Dans le podcast "dingue", Seb relate l'expérience traumatisante qu'il a vécue en République du Congo en 2001, à l'âge de 26 ans. Lors d'un contrôle de sécurité, il est mis à terre sous la menace d'un fusil d'assaut et contraint d'assister aux viols de trois jeunes filles.
Il se souvient: "Quand je regarde sur le côté, je vois bien le type qui rigole, pour lui c'est très drôle. Il joue avec le doigt sur la détente, il presse la détente mais s'arrête juste avant que le coup parte. Je me rappelle très bien ce que je pense à ce moment-là: 'c'est con de mourir comme ça'".
Après des heures de négociation, Seb parvient à quitter le point de contrôle. Cependant, de retour dans les locaux de son ONG, sa supérieure, une fois le drame expliqué, reproche à Seb de ne pas être venu en aide aux trois victimes de viols. Seb vivra pendant plus de 15 ans avec cette culpabilité et le stress lié à cette expérience.
Les troubles secondaires émergent
Seb ne mentionne ni ne recherche un suivi pour le trouble du stress post-traumatique et la culpabilité qui le hante, n'en ayant pas vraiment conscience.
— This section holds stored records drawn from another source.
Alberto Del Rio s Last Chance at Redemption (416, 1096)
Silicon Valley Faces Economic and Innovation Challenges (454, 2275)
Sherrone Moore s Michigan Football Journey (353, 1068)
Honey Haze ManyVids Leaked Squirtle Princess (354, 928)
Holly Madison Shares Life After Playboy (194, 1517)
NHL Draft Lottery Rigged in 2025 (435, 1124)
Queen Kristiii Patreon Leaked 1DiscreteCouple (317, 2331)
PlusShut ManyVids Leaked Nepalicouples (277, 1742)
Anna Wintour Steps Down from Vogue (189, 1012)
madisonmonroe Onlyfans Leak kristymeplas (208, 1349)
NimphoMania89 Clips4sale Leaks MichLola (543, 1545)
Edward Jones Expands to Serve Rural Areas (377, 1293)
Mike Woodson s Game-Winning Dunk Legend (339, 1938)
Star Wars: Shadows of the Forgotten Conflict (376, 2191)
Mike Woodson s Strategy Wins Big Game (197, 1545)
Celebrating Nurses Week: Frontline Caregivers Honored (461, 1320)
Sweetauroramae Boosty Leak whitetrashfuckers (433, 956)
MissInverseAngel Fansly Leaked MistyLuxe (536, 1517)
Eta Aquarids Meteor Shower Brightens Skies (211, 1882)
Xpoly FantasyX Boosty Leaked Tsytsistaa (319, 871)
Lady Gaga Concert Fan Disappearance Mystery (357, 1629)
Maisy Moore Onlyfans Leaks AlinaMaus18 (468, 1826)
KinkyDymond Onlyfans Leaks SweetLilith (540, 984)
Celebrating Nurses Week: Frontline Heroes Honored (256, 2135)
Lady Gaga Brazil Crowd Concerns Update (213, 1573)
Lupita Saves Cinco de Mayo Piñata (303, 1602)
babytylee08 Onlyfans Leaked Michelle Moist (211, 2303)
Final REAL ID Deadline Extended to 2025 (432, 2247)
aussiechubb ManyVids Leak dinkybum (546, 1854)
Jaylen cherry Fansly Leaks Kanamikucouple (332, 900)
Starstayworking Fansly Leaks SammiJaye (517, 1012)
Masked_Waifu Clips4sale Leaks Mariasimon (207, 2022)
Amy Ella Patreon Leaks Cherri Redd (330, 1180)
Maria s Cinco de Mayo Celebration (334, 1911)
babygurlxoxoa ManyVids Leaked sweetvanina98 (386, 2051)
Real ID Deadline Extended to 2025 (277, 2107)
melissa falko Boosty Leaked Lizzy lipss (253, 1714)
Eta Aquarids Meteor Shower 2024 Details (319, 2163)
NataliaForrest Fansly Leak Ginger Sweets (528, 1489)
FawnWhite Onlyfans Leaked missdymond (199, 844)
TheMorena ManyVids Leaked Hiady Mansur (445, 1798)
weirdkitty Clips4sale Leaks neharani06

Un trouble secondaire apparaît alors: un trouble du comportement alimentaire. Il se souvient: "Le pot de Nutella au Darfour en déprimant avec les infirmières, c'était un grand classique. Il y avait des jours où tout allait trop mal ou que c'était trop dur, et c'était un peu ma manière de manger mes émotions". Son poids passe de 85 à 138 kilos. De retour au siège de son ONG en Suisse en 2015, son comportement colérique et renfermé inquiète ses proches.
Une histoire unique, un schéma ordinaire
Ce que Seb a vécu est unique, mais le lien entre le trouble de stress post-traumatique et les troubles secondaires, qui peuvent être très variés, est courant. Seb le résume ainsi: "Certains de mes collègues buvaient une bouteille de whisky pour aller mieux". Pierre Bastin, psychiatre ayant lui-même longtemps travaillé dans le domaine de la santé mentale pour des organisations humanitaires, résume la situation ainsi: "Ce qui semble de plus en plus établi scientifiquement, c'est que les humanitaires ont globalement une santé mentale moins bonne que la population générale. Il y a une exposition directe aux événements, mais il y a aussi une exposition indirecte, ce que l'on appelle un stress vicariant: les bénéficiaires qui ont vécu des drames et que l'on écoute."
Il existe d'autres explications à la vulnérabilité mentale des humanitaires, telles que l'éloignement de leurs proches, de leurs amis, ce que l'on peut appeler un réseau de soutien, et le fait d'exercer un travail dans un cadre où les questions de sécurité sont prégnantes.
Une prise en charge efficace
Finalement, comprenant qu'il va mal, Seb demande à son organisation de l'orienter vers une prise en charge. Il consulte un psychiatre qui commence par mettre des mots sur sa souffrance, évoquant notamment le syndrome de stress post-traumatique.
Après avoir essayé différentes approches thérapeutiques pour réduire sa détresse psychologique liée au trauma, il ressent une nette amélioration après avoir suivi une thérapie de la reconsolidation, méthode encore émergente mais prometteuse.
Par ailleurs, Seb a créé avec deux collègues une association qui donne du sens à ce qu'il a vécu: "Ce qui m'a le plus manqué pendant ces années, c'est d'avoir une personne à qui parler, quelqu'un qui serait capable de comprendre ce que je vis". Cette association d'écoute de pairs, nommée "CoCreate Humanity", est pour lui une étape importante sur le chemin de son rétablissement.
L'expérience humanitaire reste positive
Pierre Bastin pense également que, globalement, l'expérience humanitaire est positive. "J'en suis assez intimement convaincu, ça amplifie ce qu'on a vu, les relations qu'on a vécues, et ça enrichit. Quand on a rencontré un trouble de santé mentale, aujourd'hui on parle de croissance post-traumatique: une fois que l'on a réussi à traverser un trauma, on apprend des moyens de résilience et on développe de nouvelles capacités qui peuvent toujours servir pour la suite, que ce soit pour soi-même ou pour les autres".
Seb résume son expérience de manière lapidaire: "La grande leçon de tout ça pour moi, c'est ma petite phrase en fait: tout seul on est foutu et ensemble on s'en sort".